*GIVEN PROBLEM*
Switch every "Screen dimensions" to "Display size" in the rows, starting with the first row and going on through the line with "The width and height of the screenshot is (872, 539).", and give those lines back with nothing else changed.

*EXTRACTED MATERIAL*
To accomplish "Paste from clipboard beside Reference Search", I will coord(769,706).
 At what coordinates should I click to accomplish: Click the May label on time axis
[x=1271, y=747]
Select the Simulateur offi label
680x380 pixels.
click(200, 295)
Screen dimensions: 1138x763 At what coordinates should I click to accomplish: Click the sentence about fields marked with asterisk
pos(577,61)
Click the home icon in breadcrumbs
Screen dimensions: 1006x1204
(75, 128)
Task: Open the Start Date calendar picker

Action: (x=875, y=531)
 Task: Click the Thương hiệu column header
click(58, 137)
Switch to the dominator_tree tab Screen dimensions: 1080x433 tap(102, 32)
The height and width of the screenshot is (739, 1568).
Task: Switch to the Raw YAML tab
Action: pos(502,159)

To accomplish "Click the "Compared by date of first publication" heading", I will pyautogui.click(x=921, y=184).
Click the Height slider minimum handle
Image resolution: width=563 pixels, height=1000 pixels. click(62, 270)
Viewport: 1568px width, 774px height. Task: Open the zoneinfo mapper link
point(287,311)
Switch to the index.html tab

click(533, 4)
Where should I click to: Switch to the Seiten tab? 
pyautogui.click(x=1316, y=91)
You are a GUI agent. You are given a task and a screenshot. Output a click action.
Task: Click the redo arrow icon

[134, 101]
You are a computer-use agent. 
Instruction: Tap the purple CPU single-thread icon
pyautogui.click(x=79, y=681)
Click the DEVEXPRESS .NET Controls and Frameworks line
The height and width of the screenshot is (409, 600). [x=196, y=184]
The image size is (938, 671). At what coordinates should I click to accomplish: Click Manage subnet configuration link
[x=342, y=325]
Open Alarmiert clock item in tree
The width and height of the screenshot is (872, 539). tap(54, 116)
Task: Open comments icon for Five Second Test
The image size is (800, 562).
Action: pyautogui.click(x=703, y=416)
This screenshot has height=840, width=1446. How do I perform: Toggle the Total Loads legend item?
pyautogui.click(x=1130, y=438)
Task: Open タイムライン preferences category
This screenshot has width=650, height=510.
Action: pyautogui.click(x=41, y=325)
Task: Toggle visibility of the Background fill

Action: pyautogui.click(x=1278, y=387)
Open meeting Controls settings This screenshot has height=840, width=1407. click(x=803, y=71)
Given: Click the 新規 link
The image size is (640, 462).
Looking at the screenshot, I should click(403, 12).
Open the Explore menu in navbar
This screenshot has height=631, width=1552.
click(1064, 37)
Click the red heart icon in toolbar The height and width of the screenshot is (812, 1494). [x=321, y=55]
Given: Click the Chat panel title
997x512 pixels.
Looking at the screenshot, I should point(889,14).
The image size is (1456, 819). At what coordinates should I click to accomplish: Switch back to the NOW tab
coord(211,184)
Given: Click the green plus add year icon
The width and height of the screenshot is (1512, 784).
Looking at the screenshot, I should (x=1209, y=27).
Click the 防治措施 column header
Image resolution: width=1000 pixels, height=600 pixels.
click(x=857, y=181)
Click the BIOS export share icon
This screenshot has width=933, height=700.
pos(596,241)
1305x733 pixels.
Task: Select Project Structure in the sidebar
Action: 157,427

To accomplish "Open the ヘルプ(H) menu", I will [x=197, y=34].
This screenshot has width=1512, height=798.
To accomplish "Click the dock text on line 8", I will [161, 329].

*WORKED ANSWER*
To accomplish "Paste from clipboard beside Reference Search", I will coord(769,706).
 At what coordinates should I click to accomplish: Click the May label on time axis
[x=1271, y=747]
Select the Simulateur offi label
680x380 pixels.
click(200, 295)
Display size: 1138x763 At what coordinates should I click to accomplish: Click the sentence about fields marked with asterisk
pos(577,61)
Click the home icon in breadcrumbs
Display size: 1006x1204
(75, 128)
Task: Open the Start Date calendar picker

Action: (x=875, y=531)
 Task: Click the Thương hiệu column header
click(58, 137)
Switch to the dominator_tree tab Display size: 1080x433 tap(102, 32)
The height and width of the screenshot is (739, 1568).
Task: Switch to the Raw YAML tab
Action: pos(502,159)

To accomplish "Click the "Compared by date of first publication" heading", I will pyautogui.click(x=921, y=184).
Click the Height slider minimum handle
Image resolution: width=563 pixels, height=1000 pixels. click(62, 270)
Viewport: 1568px width, 774px height. Task: Open the zoneinfo mapper link
point(287,311)
Switch to the index.html tab

click(533, 4)
Where should I click to: Switch to the Seiten tab? 
pyautogui.click(x=1316, y=91)
You are a GUI agent. You are given a task and a screenshot. Output a click action.
Task: Click the redo arrow icon

[134, 101]
You are a computer-use agent. 
Instruction: Tap the purple CPU single-thread icon
pyautogui.click(x=79, y=681)
Click the DEVEXPRESS .NET Controls and Frameworks line
The height and width of the screenshot is (409, 600). [x=196, y=184]
The image size is (938, 671). At what coordinates should I click to accomplish: Click Manage subnet configuration link
[x=342, y=325]
Open Alarmiert clock item in tree
The width and height of the screenshot is (872, 539). tap(54, 116)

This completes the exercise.